* _Problem to work on_
Every entry below is to be retyped exactly as it appears.

---

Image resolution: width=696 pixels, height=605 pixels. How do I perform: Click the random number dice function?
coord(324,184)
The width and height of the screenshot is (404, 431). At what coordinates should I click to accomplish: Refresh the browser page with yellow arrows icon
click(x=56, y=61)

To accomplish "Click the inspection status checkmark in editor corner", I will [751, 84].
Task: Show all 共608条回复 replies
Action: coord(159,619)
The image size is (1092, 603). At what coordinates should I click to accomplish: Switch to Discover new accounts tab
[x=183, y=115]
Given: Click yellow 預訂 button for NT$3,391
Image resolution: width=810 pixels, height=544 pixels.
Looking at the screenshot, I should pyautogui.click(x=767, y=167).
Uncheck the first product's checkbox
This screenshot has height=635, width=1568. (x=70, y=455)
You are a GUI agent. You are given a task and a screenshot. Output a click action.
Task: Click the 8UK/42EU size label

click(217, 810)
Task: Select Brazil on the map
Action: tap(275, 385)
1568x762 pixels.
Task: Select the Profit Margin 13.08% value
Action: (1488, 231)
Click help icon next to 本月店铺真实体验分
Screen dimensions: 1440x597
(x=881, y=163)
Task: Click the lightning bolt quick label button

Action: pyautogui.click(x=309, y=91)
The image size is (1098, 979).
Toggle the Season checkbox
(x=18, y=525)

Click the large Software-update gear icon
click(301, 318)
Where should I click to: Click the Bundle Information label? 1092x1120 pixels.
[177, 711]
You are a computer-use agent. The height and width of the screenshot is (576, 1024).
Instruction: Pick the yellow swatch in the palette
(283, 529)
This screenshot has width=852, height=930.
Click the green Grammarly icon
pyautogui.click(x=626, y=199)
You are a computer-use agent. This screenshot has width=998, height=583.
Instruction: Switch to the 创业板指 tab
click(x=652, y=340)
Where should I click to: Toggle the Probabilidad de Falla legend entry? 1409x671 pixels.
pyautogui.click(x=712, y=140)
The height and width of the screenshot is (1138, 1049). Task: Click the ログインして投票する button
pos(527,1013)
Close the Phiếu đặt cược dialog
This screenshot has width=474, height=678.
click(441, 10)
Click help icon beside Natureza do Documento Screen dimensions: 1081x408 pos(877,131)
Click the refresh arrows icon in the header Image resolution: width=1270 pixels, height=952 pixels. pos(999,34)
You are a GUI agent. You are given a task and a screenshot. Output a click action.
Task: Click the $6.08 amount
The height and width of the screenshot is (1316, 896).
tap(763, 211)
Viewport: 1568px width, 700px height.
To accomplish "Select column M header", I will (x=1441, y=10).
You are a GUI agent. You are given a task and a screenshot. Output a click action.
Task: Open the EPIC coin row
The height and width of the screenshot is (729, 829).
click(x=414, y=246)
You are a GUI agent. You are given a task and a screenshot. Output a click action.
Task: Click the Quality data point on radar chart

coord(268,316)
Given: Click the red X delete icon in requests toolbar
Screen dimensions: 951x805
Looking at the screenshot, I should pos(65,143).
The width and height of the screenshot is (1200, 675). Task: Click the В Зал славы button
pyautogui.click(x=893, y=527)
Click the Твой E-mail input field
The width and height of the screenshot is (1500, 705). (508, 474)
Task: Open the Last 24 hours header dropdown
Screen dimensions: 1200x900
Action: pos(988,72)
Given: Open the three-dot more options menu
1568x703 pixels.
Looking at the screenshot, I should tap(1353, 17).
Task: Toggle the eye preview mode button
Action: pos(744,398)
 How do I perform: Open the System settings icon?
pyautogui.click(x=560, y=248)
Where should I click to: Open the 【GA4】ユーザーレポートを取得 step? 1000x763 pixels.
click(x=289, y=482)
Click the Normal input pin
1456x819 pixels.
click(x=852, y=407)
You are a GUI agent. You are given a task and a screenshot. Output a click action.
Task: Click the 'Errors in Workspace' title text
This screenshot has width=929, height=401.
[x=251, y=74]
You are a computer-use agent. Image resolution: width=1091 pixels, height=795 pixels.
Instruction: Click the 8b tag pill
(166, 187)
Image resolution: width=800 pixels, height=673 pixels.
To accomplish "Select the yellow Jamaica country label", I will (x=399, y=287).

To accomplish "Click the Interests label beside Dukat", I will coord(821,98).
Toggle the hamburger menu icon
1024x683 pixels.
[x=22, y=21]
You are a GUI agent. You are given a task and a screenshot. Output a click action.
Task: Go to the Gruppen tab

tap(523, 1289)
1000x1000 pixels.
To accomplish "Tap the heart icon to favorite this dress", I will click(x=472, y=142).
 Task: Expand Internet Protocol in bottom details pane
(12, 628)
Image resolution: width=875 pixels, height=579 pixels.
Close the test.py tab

---

* _Exercise solution_
Image resolution: width=696 pixels, height=605 pixels. How do I perform: Click the random number dice function?
coord(324,184)
The width and height of the screenshot is (404, 431). At what coordinates should I click to accomplish: Refresh the browser page with yellow arrows icon
click(x=56, y=61)

To accomplish "Click the inspection status checkmark in editor corner", I will [751, 84].
Task: Show all 共608条回复 replies
Action: coord(159,619)
The image size is (1092, 603). At what coordinates should I click to accomplish: Switch to Discover new accounts tab
[x=183, y=115]
Given: Click yellow 預訂 button for NT$3,391
Image resolution: width=810 pixels, height=544 pixels.
Looking at the screenshot, I should pyautogui.click(x=767, y=167).
Uncheck the first product's checkbox
This screenshot has height=635, width=1568. (x=70, y=455)
You are a GUI agent. You are given a task and a screenshot. Output a click action.
Task: Click the 8UK/42EU size label

click(217, 810)
Task: Select Brazil on the map
Action: tap(275, 385)
1568x762 pixels.
Task: Select the Profit Margin 13.08% value
Action: (1488, 231)
Click help icon next to 本月店铺真实体验分
Screen dimensions: 1440x597
(x=881, y=163)
Task: Click the lightning bolt quick label button

Action: pyautogui.click(x=309, y=91)
The image size is (1098, 979).
Toggle the Season checkbox
(x=18, y=525)

Click the large Software-update gear icon
click(301, 318)
Where should I click to: Click the Bundle Information label? 1092x1120 pixels.
[177, 711]
You are a computer-use agent. The height and width of the screenshot is (576, 1024).
Instruction: Pick the yellow swatch in the palette
(283, 529)
This screenshot has width=852, height=930.
Click the green Grammarly icon
pyautogui.click(x=626, y=199)
You are a computer-use agent. This screenshot has width=998, height=583.
Instruction: Switch to the 创业板指 tab
click(x=652, y=340)
Where should I click to: Toggle the Probabilidad de Falla legend entry? 1409x671 pixels.
pyautogui.click(x=712, y=140)
The height and width of the screenshot is (1138, 1049). Task: Click the ログインして投票する button
pos(527,1013)
Close the Phiếu đặt cược dialog
This screenshot has width=474, height=678.
click(441, 10)
Click help icon beside Natureza do Documento Screen dimensions: 1081x408 pos(877,131)
Click the refresh arrows icon in the header Image resolution: width=1270 pixels, height=952 pixels. pos(999,34)
You are a GUI agent. You are given a task and a screenshot. Output a click action.
Task: Click the $6.08 amount
The height and width of the screenshot is (1316, 896).
tap(763, 211)
Viewport: 1568px width, 700px height.
To accomplish "Select column M header", I will (x=1441, y=10).
You are a GUI agent. You are given a task and a screenshot. Output a click action.
Task: Open the EPIC coin row
The height and width of the screenshot is (729, 829).
click(x=414, y=246)
You are a GUI agent. You are given a task and a screenshot. Output a click action.
Task: Click the Quality data point on radar chart

coord(268,316)
Given: Click the red X delete icon in requests toolbar
Screen dimensions: 951x805
Looking at the screenshot, I should pos(65,143).
The width and height of the screenshot is (1200, 675). Task: Click the В Зал славы button
pyautogui.click(x=893, y=527)
Click the Твой E-mail input field
The width and height of the screenshot is (1500, 705). (508, 474)
Task: Open the Last 24 hours header dropdown
Screen dimensions: 1200x900
Action: pos(988,72)
Given: Open the three-dot more options menu
1568x703 pixels.
Looking at the screenshot, I should tap(1353, 17).
Task: Toggle the eye preview mode button
Action: pos(744,398)
 How do I perform: Open the System settings icon?
pyautogui.click(x=560, y=248)
Where should I click to: Open the 【GA4】ユーザーレポートを取得 step? 1000x763 pixels.
click(x=289, y=482)
Click the Normal input pin
1456x819 pixels.
click(x=852, y=407)
You are a GUI agent. You are given a task and a screenshot. Output a click action.
Task: Click the 'Errors in Workspace' title text
This screenshot has width=929, height=401.
[x=251, y=74]
You are a computer-use agent. Image resolution: width=1091 pixels, height=795 pixels.
Instruction: Click the 8b tag pill
(166, 187)
Image resolution: width=800 pixels, height=673 pixels.
To accomplish "Select the yellow Jamaica country label", I will (x=399, y=287).

To accomplish "Click the Interests label beside Dukat", I will coord(821,98).
Toggle the hamburger menu icon
1024x683 pixels.
[x=22, y=21]
You are a GUI agent. You are given a task and a screenshot. Output a click action.
Task: Go to the Gruppen tab

tap(523, 1289)
1000x1000 pixels.
To accomplish "Tap the heart icon to favorite this dress", I will click(x=472, y=142).
 Task: Expand Internet Protocol in bottom details pane
(12, 628)
Image resolution: width=875 pixels, height=579 pixels.
Close the test.py tab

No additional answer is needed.